EXERCISE AIM: Word for word, restate the lines from the start of the data below through the line containing "The image size is (1512, 796).".

*** Opening of RECORDS SHOWN ***

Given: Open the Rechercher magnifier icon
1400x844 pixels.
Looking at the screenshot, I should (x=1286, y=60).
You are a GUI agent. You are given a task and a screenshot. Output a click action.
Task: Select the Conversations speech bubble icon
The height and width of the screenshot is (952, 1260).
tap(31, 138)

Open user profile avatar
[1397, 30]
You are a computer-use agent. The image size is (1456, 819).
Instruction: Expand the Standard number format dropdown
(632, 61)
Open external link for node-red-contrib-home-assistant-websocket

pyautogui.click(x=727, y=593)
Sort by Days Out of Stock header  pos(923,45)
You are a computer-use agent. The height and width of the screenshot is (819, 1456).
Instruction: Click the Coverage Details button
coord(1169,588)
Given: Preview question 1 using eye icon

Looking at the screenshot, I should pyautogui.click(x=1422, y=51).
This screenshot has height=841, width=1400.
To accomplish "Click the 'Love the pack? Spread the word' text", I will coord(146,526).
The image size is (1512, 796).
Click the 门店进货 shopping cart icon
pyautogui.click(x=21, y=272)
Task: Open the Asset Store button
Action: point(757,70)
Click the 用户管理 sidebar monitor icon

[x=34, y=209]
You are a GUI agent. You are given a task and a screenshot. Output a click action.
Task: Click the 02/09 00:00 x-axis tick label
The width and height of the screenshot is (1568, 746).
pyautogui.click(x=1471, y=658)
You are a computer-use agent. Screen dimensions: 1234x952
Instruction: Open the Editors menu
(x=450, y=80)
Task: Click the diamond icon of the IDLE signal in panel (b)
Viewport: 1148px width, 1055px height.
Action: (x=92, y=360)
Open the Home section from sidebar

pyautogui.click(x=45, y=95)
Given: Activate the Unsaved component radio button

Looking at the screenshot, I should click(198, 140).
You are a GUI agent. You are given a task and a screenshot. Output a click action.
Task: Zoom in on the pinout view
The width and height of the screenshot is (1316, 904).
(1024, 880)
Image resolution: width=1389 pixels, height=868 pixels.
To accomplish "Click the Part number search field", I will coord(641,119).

*** Close of RECORDS SHOWN ***

TASK ANSWER:
Given: Open the Rechercher magnifier icon
1400x844 pixels.
Looking at the screenshot, I should (x=1286, y=60).
You are a GUI agent. You are given a task and a screenshot. Output a click action.
Task: Select the Conversations speech bubble icon
The height and width of the screenshot is (952, 1260).
tap(31, 138)

Open user profile avatar
[1397, 30]
You are a computer-use agent. The image size is (1456, 819).
Instruction: Expand the Standard number format dropdown
(632, 61)
Open external link for node-red-contrib-home-assistant-websocket

pyautogui.click(x=727, y=593)
Sort by Days Out of Stock header  pos(923,45)
You are a computer-use agent. The height and width of the screenshot is (819, 1456).
Instruction: Click the Coverage Details button
coord(1169,588)
Given: Preview question 1 using eye icon

Looking at the screenshot, I should pyautogui.click(x=1422, y=51).
This screenshot has height=841, width=1400.
To accomplish "Click the 'Love the pack? Spread the word' text", I will coord(146,526).
The image size is (1512, 796).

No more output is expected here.